The notion of American collaboration in a German victory in World War II has inspired a shelf of novels, from Philip K. Dick’s “The Man in the High Castle” to “Fatherland” by Robert Harris. While both of those works are intriguing in their own way, Roth’s plot keeps the focus on family matters and an evocation of Jewish life in Newark, N.J., where Roth was raised and where he has set several of his novels.

Morgan Spector (“Boardwalk Empire”) stars as Herman Levin, a proud father and husband to Bess (Zoe Kazan). Herman’s opinionated bluster offers an ongoing take on the gathering political storm.

At first, most of the family’s drama is very personal. After devoting years to the care of her mother, Bess’ older sister Evelyn (Winona Ryder) fears that time has passed her by and rushes into a fruitless affair with a married man and then a dalliance with a proud older rabbi (John Turturro), who thinks that if he throws his support to Lindbergh he can dissuade him from his more extreme positions. Herman’s nephew Alvyn (Anthony Boyle) careens from working for a very minor gangster to volunteering to fight Hitler on European soil.

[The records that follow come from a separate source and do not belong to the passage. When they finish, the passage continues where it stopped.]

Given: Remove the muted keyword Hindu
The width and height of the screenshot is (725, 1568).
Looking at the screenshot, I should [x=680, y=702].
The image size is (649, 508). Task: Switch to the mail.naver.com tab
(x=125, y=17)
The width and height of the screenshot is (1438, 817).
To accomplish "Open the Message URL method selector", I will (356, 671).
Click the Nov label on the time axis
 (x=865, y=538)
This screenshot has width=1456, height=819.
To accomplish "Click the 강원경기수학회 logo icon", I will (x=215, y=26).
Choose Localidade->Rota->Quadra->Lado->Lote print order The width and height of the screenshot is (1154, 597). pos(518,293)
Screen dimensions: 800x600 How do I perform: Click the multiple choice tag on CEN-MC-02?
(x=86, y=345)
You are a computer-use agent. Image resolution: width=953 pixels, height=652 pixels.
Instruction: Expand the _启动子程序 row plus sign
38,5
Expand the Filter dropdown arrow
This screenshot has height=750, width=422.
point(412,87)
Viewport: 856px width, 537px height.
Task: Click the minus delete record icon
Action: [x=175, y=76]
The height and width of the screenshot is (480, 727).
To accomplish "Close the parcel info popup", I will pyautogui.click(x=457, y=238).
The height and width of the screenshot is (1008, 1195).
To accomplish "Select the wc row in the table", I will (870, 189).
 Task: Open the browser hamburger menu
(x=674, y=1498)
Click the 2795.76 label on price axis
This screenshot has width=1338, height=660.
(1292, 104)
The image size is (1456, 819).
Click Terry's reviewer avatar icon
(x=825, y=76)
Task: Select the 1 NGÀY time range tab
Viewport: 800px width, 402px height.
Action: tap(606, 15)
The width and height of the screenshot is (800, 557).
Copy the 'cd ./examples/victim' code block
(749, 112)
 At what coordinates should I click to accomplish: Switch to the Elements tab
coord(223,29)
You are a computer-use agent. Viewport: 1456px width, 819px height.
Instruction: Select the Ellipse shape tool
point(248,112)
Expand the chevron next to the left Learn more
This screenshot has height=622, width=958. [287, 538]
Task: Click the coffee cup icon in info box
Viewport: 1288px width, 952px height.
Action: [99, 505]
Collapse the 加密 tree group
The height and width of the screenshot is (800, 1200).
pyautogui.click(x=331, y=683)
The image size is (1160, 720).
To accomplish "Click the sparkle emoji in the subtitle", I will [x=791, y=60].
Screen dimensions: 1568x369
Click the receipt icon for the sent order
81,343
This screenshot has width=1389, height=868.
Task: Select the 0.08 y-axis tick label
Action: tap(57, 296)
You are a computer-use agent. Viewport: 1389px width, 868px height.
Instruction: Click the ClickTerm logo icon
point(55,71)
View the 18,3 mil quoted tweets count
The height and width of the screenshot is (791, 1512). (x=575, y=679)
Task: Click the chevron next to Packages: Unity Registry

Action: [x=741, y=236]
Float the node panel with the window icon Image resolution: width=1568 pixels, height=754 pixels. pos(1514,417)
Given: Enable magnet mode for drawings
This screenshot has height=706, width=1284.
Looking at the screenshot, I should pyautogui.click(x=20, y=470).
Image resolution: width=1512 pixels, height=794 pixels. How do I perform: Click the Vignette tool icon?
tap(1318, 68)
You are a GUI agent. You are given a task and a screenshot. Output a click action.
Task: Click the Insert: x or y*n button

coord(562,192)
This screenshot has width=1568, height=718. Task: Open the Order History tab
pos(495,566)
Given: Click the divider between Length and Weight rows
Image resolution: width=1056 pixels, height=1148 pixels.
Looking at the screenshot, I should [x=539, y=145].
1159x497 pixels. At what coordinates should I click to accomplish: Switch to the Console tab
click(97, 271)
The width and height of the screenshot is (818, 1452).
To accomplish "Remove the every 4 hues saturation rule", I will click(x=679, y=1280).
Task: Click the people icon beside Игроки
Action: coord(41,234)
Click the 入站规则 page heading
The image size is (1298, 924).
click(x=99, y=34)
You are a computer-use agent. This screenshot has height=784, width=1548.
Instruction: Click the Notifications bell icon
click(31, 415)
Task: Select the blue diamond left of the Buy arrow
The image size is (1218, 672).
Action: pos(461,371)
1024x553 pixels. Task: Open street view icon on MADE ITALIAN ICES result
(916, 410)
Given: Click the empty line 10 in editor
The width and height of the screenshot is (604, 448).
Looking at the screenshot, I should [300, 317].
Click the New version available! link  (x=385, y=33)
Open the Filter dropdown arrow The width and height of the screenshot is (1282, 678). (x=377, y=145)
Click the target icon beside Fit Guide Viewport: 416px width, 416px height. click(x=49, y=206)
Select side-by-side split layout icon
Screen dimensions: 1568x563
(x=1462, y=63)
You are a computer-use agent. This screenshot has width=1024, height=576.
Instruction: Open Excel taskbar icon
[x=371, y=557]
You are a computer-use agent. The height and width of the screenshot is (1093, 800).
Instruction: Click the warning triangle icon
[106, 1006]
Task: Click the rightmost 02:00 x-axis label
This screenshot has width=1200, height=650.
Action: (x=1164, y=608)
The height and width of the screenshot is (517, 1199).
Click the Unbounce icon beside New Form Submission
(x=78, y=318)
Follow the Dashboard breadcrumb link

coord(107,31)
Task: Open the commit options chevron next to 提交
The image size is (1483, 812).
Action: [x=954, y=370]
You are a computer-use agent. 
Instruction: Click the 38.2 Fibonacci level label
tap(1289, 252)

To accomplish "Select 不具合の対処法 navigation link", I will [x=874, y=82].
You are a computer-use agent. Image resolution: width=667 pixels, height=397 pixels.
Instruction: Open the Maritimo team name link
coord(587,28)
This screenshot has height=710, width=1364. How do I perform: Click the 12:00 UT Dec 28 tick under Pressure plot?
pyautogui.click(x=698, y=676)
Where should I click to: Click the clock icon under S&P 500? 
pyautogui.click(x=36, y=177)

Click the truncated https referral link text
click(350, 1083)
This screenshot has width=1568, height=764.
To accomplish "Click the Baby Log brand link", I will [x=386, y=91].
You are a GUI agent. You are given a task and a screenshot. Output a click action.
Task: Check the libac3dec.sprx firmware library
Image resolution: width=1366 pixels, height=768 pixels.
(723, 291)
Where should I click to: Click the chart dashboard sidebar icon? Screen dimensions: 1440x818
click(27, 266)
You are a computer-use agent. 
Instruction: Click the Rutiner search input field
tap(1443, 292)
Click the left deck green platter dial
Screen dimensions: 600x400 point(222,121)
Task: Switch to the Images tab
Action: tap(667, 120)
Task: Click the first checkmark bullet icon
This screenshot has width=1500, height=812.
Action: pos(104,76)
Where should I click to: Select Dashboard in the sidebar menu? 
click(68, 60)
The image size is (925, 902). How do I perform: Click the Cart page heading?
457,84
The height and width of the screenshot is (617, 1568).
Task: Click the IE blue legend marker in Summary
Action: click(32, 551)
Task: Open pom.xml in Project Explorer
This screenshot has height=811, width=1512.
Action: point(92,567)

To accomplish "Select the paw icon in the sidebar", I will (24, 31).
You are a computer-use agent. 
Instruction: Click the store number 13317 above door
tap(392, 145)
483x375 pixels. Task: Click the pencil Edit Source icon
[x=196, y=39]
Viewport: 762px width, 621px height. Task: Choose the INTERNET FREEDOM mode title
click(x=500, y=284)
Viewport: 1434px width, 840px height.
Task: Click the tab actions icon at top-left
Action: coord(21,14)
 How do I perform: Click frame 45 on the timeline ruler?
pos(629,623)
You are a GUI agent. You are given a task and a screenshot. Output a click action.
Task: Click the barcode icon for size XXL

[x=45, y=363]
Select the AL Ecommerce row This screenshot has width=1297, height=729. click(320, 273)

But the heart of the story belongs to 10-year-old Philip, very much a stand-in for Roth as he moves from innocence to awareness of evil forces in the world both at home and abroad. Not unlike Ralphie in “A Christmas Story,” Philip’s antics ground the harrowing story in a sense of wonder and humor.

Philip shares a bedroom and awkward bull sessions with his older brother, Sandy (Caleb Malis), a gifted artist who hides his hero-worshipping cartoon renderings of Lindbergh, lest their father find them.

A gripping combination of political nightmare and intimate family melodrama, “Plot” is a beautiful evocation of late Depression America. Its production holds its own with “Boardwalk Empire” in terms of historic re-creation. Setting up the political backdrop and complicated family dynamics burdens some characters, mostly Herman, with long-winded explanations. “Plot” makes the most of its source material, a gripping novel that blends the dynamic action of genre fiction with the kind of deeply observed characters that distinguish great literature from mere fiction.

Other highlights

• “My Brilliant Friend” (10 p.m., HBO, TV-MA) enters its second season as Elena and Lila become young women in the early 1960s.

• Blind auditions continue on “The Voice” (8 p.m., NBC, TV-PG).

• A skydiving trip goes badly on “9-1-1” (8 p.m., Fox, TV-14).

• Contestants move to Hollywood on “American Idol” (8 p.m., ABC, TV-PG).

• Lola’s hard-charging ways irk the brass on “All Rise” (9 p.m., CBS, TV-14).

• A grim case inspires a reunion on “Prodigal Son” (9 p.m., Fox, TV-14).

• Liz decides to leave town on the second season premiere of “Roswell, New Mexico” (9 p.m., CW, TV-PG).

• A client may have masterminded an anthrax attack on “Bull” (10 p.m., CBS, TV-14).

• Grace’s delicate condition complicates matters on “Manifest” (10 p.m., NBC, TV-14).

• Kim’s surprise move on “Better Call Saul” (9 p.m., AMC, TV-14).

• Fredwynn needs help on “Dispatches from Elsewhere” (10 p.m., AMC, TV-14).

• The 2017 “Independent Lens” (10 p.m., PBS, TV-PG, check local listings) documentary “I Am Another You” explores the fine line between the freedom of the open road and abject homelessness.

Series notes

Youth basketball on “The Neighborhood” (8 p.m., CBS, TV-PG) ... A frantic call on “Supernatural” (8 p.m., CW, TV-14) ... Bob’s ex needs a nurse on “Bob Hearts Abishola” (8:30 p.m., CBS, TV-PG) ... A grief-stricken Shaun confronts matters of the heart on “The Good Doctor” (10 p.m., ABC, r, TV-14).

Cult choice

Now appearing in “Stranger Things” and “The Plot Against America,” Winona Ryder portrayed Jo March in the 1994 adaptation of “Little Women” (8 p.m., TMC).

Late night

Zach Woods appears on “Conan” (11 p.m., TBS, r) ... Reese Witherspoon, Tracy Letts and Ali Sultan are the guests on “The Late Show With Stephen Colbert” (11:35 p.m., CBS) ... Jimmy Fallon is scheduled to welcome Armie Hammer, Evan Rachel Wood and Conan Gray on “The Tonight Show” (11:35 p.m., NBC) ... Hank Azaria, Retta and Hailey Whitters visit the set of “Late Night With Seth Meyers” (12:35 a.m., NBC).